Diet is certainly tied to performance, but how so? Proteins and fats help build and re-build tissues (muscles included) and form the foundation of our hormones and enzymes that control most of our bodily functions. So where do carbohydrates fall in our dietary needs? The easiest way to think of carbohydrate needs is to think of them as being activity dependant. By that we mean for a given day you should base carbohydrate intake on your activities for that day. If you have an easy or recovery day – limit your carb intake. A reasonable limit on recovery days is around 100 grams, and most of these 400 calories should come in the form of vegetables, fruits, and perhaps whole grains (like oats – not like boxed “whole grain” cereal!).

Training and performance – especially sessions lasting more than 1 hour, will need extra fuel in the form of carbohydrates. So if your planned afternoon session is a difficult one, base your carb intake on this – perhaps in the neighborhood of 200 grams of carbs for the day. These are estimates, of course, and individuals should adjust from these guidelines as needed. And if you are in-season or in a particularly difficult training block? The upper range for carb recommendations is 3 to 4 grams per pound of bodyweight. Again, this would be during a training block with a higher than normal volume, and these extra carbs should be spread throughout the day and more concentrated around your “workout window” – or the hour prior and two hours post-training. Most of these carbs should again come from vegetables, fruits and whole grains – and be as un-modified and un-processed as possible. This helps maintain stable blood sugar levels and insures a solid intake of vitamins, minerals, phyto-nutrients, and fiber.

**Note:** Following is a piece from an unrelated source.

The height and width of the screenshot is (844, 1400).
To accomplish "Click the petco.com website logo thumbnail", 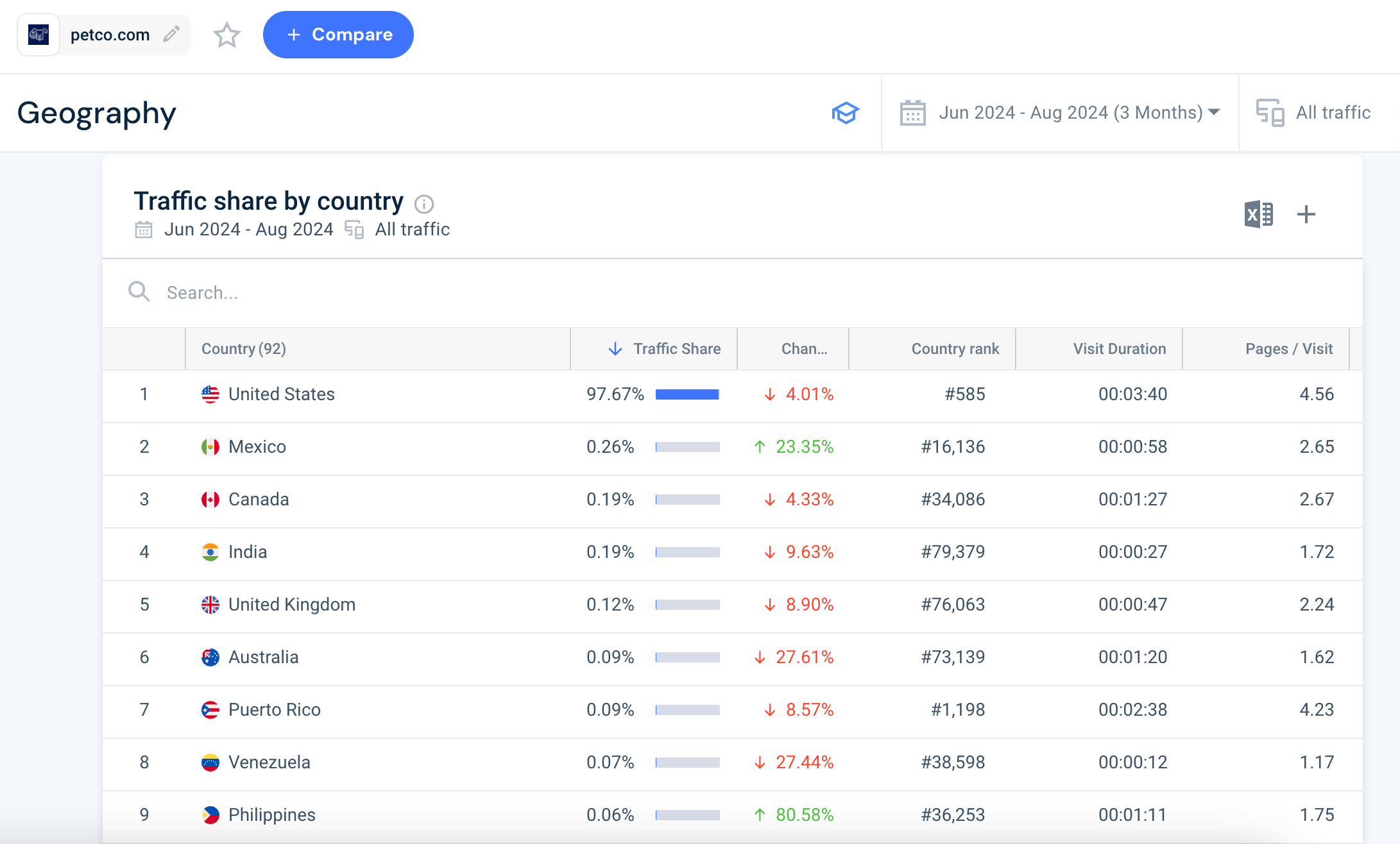I will point(38,34).
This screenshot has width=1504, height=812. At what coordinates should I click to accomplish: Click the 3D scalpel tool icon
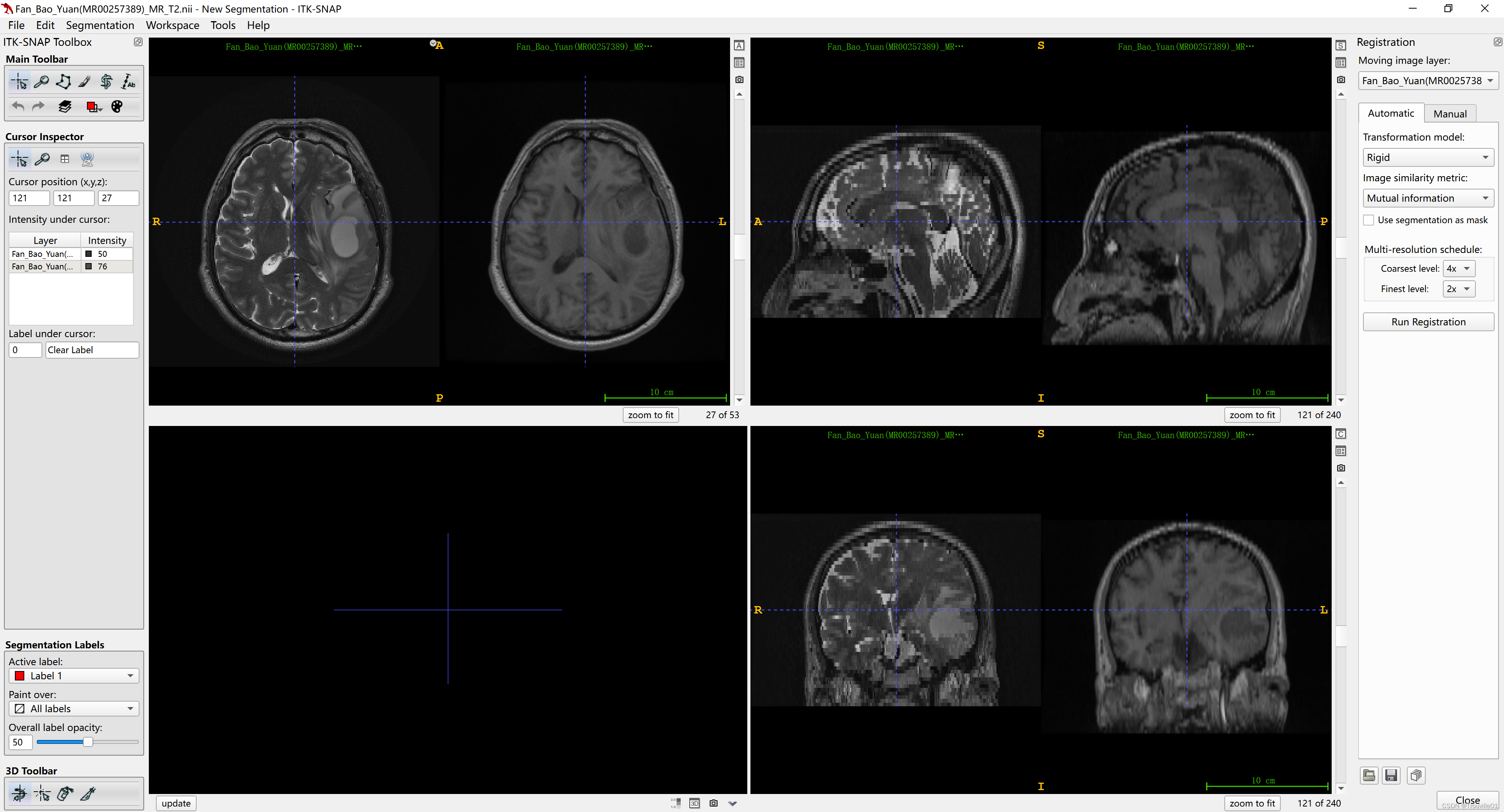point(88,793)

“But Gatorade is a training staple – and workout drinks containing both carbs and protein have been shown to increase recovery rates by as much as 300%!!” We concede this point thoroughly. The ONE time you may want to include Gatorade (or the like) is in a session lasting more than an hour, and including a carb + protein drink somewhere in your workout window is a wise choice for faster recovery, as well. Gatorade throughout the day, though? Unless you are training all day, not a great idea. Your body has “storage” for excess fuel – it’s called body fat. And increased body fat is rarely if ever the path to improved performance.

Bottom line – concentrate carb intake around workout windows, eat an amount of carbs appropriate for your current activity levels, and carb-containing training drinks belong around training sessions (workout windows) – whether Gatorade or another. Eat carbohydrates to fuel your activity level and help your performance – don’t eat carbohydrates to fuel your fat cells!